Aber nicht nur die reine Gaming-Leistung ist in allen Bereichen überzeugend, auch die weitere Hardware-Zusammenstellung erweist sich als durchdacht und performant. Dass ein optisches Laufwerk fehlt, mag zwar sicherlich nicht jedem gefallen, davon profitiert das Storage-System aber erheblich. So kann neben einer extrem flotten SSD als Systemlaufwerk auch noch eine mechanische HDD als Massenspeicher eingesetzt werden – für uns ist das aktuell sicherlich die praktikabelste Lösung für den SSD-Einsatz im Desktop-Replacement-Notebook.  In Zusammenhang mit der immer weiter zurückgehenden Bedeutung von optischen Medien sehen wir die Konfiguration also nicht als nachteilig im täglichen Leben an.

Zu gefallen weiß darüber hinaus das farbenfrohe FullHD-Display, das mit einer hohen maximalen Helligkeit, einem ordentlichen Kontrastverhältnis und einer sehr gleichmäßigen Auflösung Spaß auf der ganzen Linie vermittelt.

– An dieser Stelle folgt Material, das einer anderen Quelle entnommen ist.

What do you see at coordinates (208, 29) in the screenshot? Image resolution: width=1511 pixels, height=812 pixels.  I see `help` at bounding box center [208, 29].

Dass die Akkulaufzeit bei einem High-Performance-Gerät nur Mittelmaß ist, stört uns kaum, schließlich ist das P501 nicht in erster Linie für den mobilen Einsatz gedacht. Eine größere Einschränkung ist da schon die hohe maximale Lautstärke des 15-Zöllers. Gamer, die ein Headset nutzen, wird das nicht stören, alle anderen im Raum anwesenden Personen müssen aber auf jeden Fall eine gewisse Toleranz mitbringen.

Wie immer bei einem Barebone-Anbieter stellt das genutzte Gehäuse eine gewisse Einschränkung dar. Zwar ist der Clevo-Barebone recht gut verarbeitet, allerdings fehlt es dem Gehäuse mit Hinblick auf die Preisklasse schlichtweg an genügend Individualität. Hier haben die großen Hersteller noch immer die Nase merklich vorn.

Alles in allem ist das Schenker Notebooks P501 ein exzellentes Gaming-Notebook, das im Bezug  auf die gebotene Leistung seinen hohen Preis mühelos rechtfertigt.